Her mission has always been to alter the stereotypical image of libraries as quiet, sedate settings. She also partners with the Vinton Public Library to develop programs involving her middle school students.
“Heather is an outstanding librarian who always goes above and beyond to help students,” said WBMS principal Tammy Newcomb.
“I am really pleased at the dedication and professionalism of Heather Balsley to obtain the grant for additional books for the WBMS library,” said Roanoke County Schools Superintendent Dr. Greg Killough.
In announcing the Patterson Partnership, James Patterson wrote that the grants are his “humble acknowledgment of some of the terrific work taking place in libraries.”
Patterson says the goal of the grant program is to get more books in the hands of children: “We’re at a pivotal moment in our history. School libraries are shutting their doors left and right, despite the fact that it’s more important than ever for a child to grow up with a school librarian.”
He said he is donating money for the grants because he believes that fewer children are growing up in a household full of books–and that the effects of this absence could have a profound impact on a child’s future, and on the future of America.
Patterson stated that, “the idea of a treat was a little different when I was a kid.
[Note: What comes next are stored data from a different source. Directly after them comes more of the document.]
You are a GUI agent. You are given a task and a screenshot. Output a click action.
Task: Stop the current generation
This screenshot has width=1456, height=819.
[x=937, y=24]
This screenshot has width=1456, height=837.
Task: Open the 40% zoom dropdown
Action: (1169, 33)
For me, a treat was when my mother brought my sister and me to the library on Saturday.”
He believes that every child in America should have access to books and a functioning school library, and that improvements in school libraries will foster children’s love of reading and boost their academic achievement overall.
Patterson has said that the grants in partnership with Scholastic aim to address the lack of print books in many school libraries across the country. “There’s a myth out there among some people that the kids are reading only digital books now,” he said. “They’re not.”
Balsley says that in her experience students often become enamored with Kindle books for a time, but frequently return in a few months to again check out print books.
Patterson is a popular writer not just with adults but also with middle and high school students and has begun writing for elementary students, as well. He has sold 300 million books worldwide and has had more New York Times bestsellers than any other writer. He also has more #1 New York Times bestselling books for children than any other living author. He is becoming just as well known in the publishing world for his philanthropy, after giving more than $1 million to independent bookstores across the country since 2013 and has now followed up with the Patterson Partnership grants.